U.S. Attorney General William Barr meets with members of the St. Louis police last month. Barr, one of President Trump's most steadfast allies, has authorized federal prosecutors to pursue allegations of voting irregularities.
U.S. Attorney General William Barr meets with members of the St. Louis police last month. Barr, one of President Trump's most steadfast allies, has authorized federal prosecutors to pursue allegations of voting irregularities.

Richard Pilger resigned as head of the Justice Department's election crimes branch Monday night, protesting Attorney General William Barr's memo authorizing federal prosecutors to pursue allegations of voting irregularities.

Barr's policy is seen as a step toward validating President Trump's baseless attacks on the integrity of an election in which he has been declared the loser.

Pilger said Barr's memorandum breaks with the Justice Department's policy on avoiding interference with elections that has stood for 40 years. The policy had set a high bar for launching a public investigation into any election that has not yet been certified. Important deadlines to certify the U.S. presidential election arrive in December.

Pilger announced his resignation from his leadership role in a letter to colleagues and staff. The letter was shared online by Vanita Gupta, the former head of the Justice Department's Civil Rights Division.

The letter reads, in part:

"Having familiarized myself with the new policy and its ramifications, and in accord with the best tradition of the John C. Keeney Award for Exceptional Integrity and Professionalism (my most cherished Departmental recognition), I must regretfully resign from my role as Director of the Election Crimes Branch. I have enjoyed very much working with you for over a decade to aggressively and diligently enforce federal criminal election law, policy and practice without partisan fear or favor. I thank you for your support in that effort."

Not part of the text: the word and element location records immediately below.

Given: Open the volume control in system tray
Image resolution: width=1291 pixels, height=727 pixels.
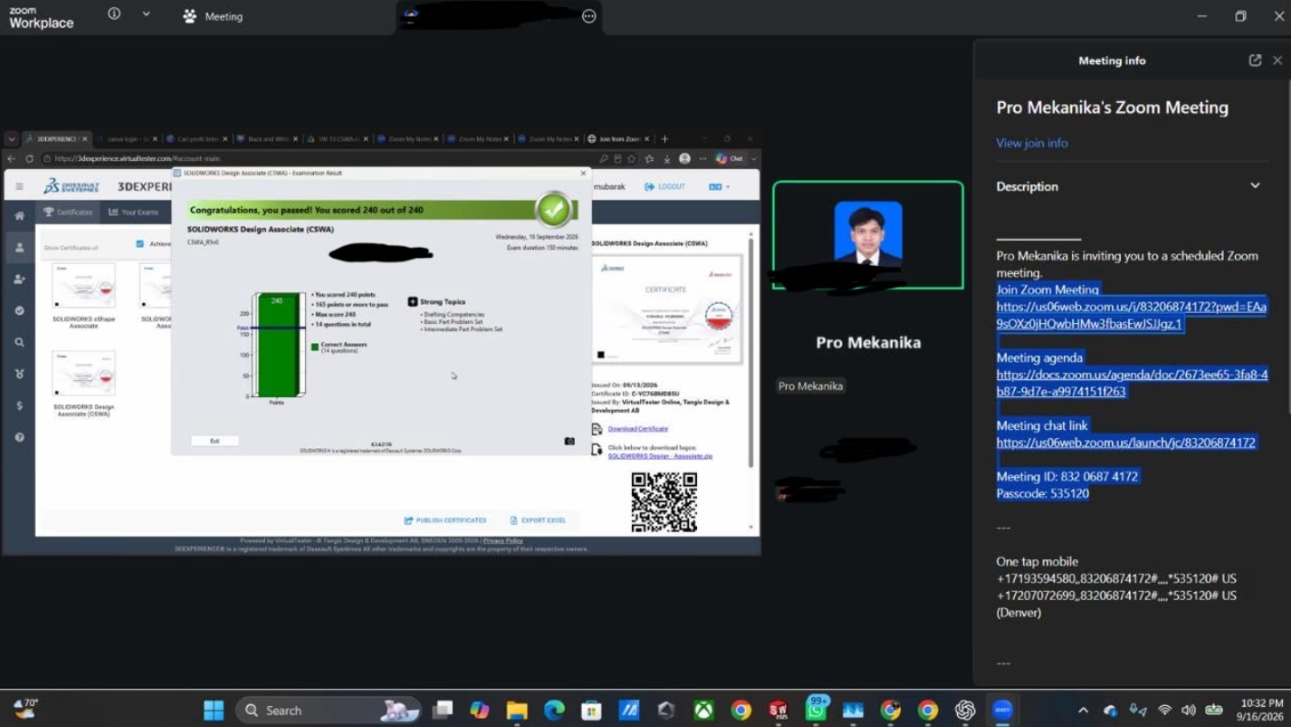Looking at the screenshot, I should (x=1188, y=710).
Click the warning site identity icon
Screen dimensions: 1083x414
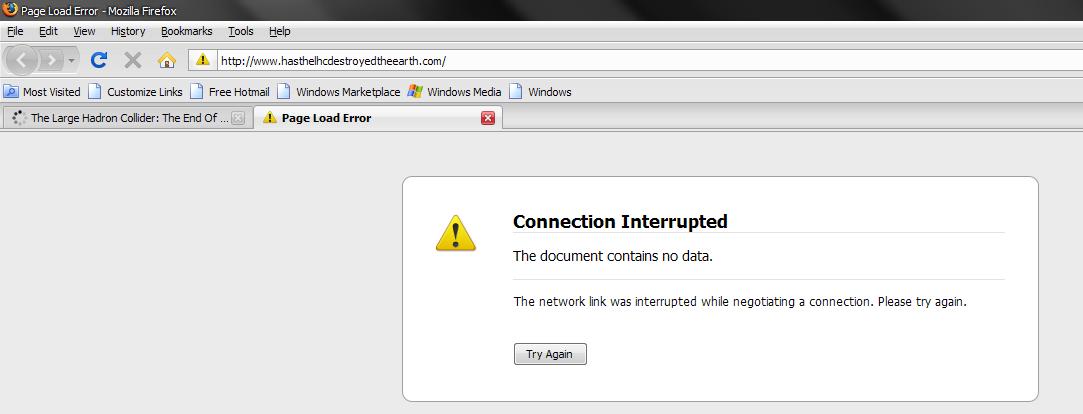[x=203, y=60]
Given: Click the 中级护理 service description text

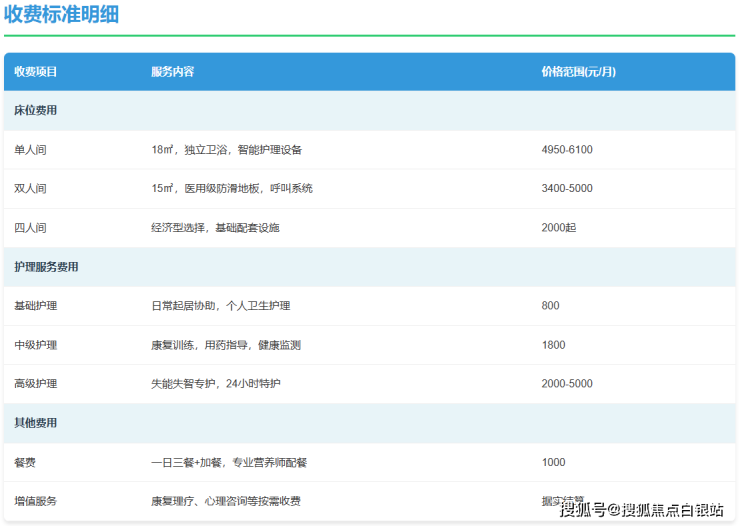Looking at the screenshot, I should (226, 345).
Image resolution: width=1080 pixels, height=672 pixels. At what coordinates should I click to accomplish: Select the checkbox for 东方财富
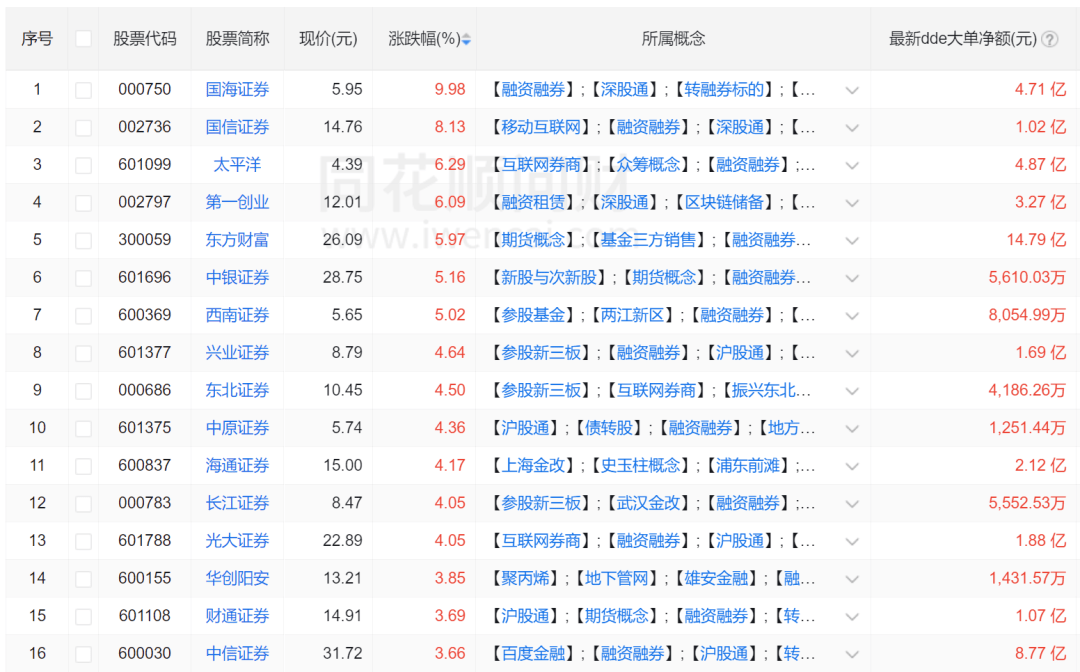[x=83, y=240]
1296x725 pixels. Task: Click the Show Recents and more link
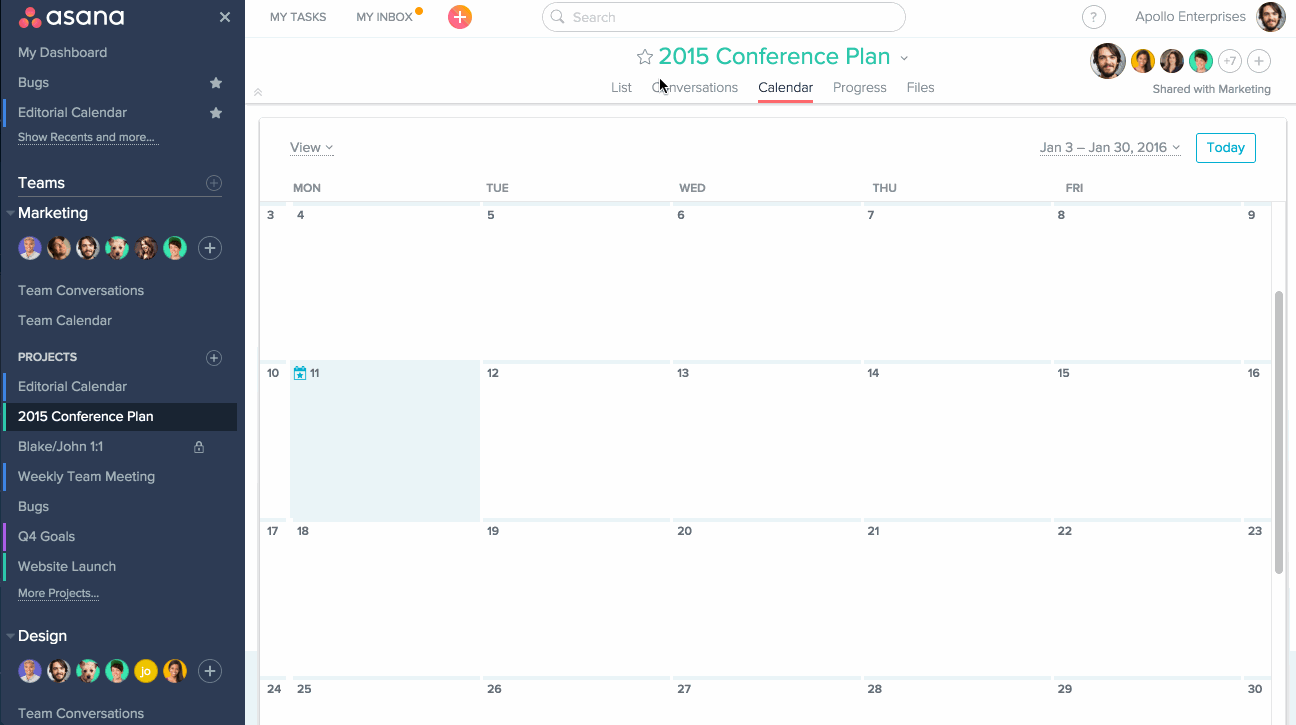86,137
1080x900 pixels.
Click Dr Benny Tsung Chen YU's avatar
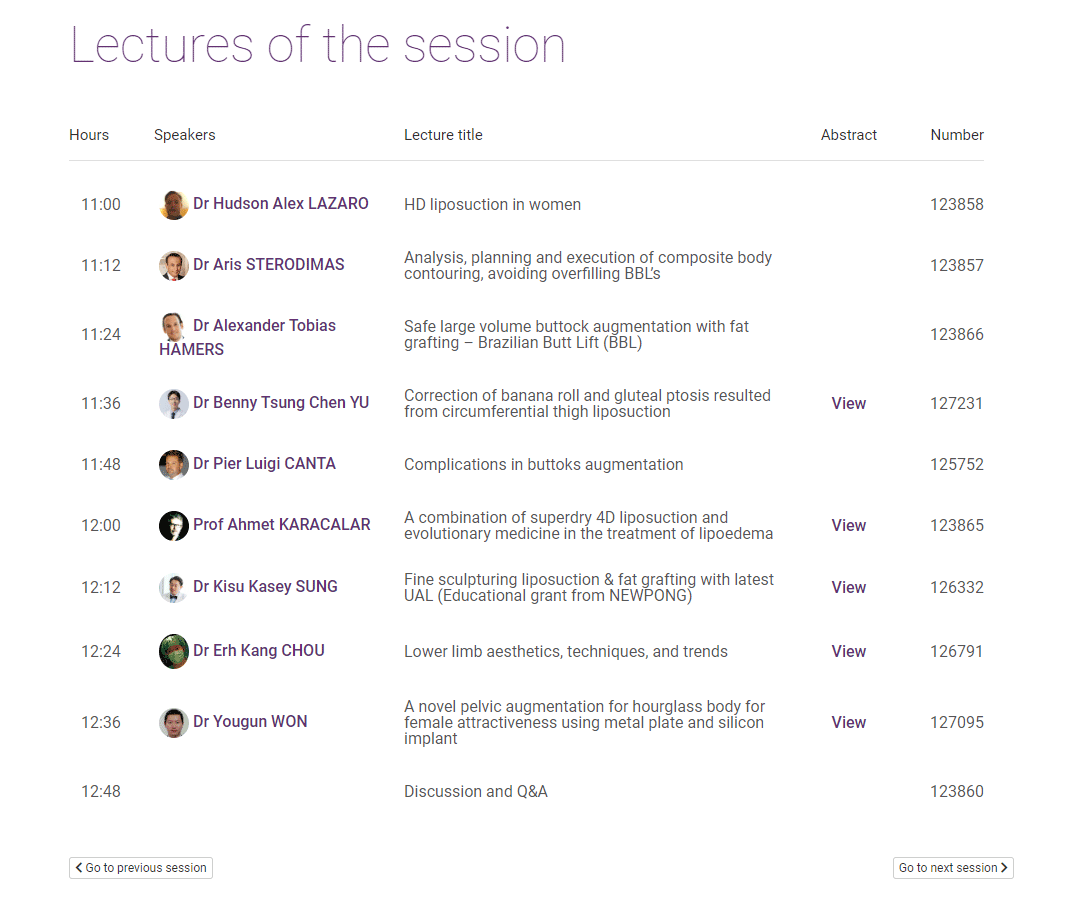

The department's longstanding policy urges extreme caution in starting a public investigation before an election has been officially concluded in part because doing so could chill legitimate voting and campaign activities. It also "runs the significant risk of interjecting the investigation itself as an issue, both in the campaign and in the adjudication of any ensuing election contest," according to the government's guidelines for prosecuting election offenses.

That document adds:

"Accordingly, overt criminal investigative measures should not ordinarily be taken in matters involving alleged fraud in the manner in which votes were cast or counted until the election in question has been concluded, its results certified, and all recounts and election contests concluded."

The most recent edition of the Justice Department guide, issued in 2017, runs nearly 300 pages. Pilger was its editor.

Because of the sensitive nature of the election process, the policy has long required a U.S. attorney's office to consult the Justice Department's Public Integrity Section before moving beyond a preliminary investigation.

On Monday, Barr, one of Trump's most steadfast allies, authorized federal prosecutors to pursue "substantial allegations of voting and vote tabulation irregularities" in U.S. states. He criticized the existing guidance, calling it "a passive and delayed enforcement approach."

Barr qualified his stance by requiring any inquiries or reviews to be based on "clear and apparently-credible allegations of irregularities" that could — if proven true — affect the outcome of a federal election in an individual state. The attorney general also said his memo should not be taken to suggest the Justice Department has "concluded that voting irregularities have impacted the outcome of any election."

Despite those caveats, Barr's policy is regarded as contributing to Trump's "disinformation campaign about voting," as NPR reported Monday night. And former Justice Department officials were quick to criticize the memo as overtly partisan.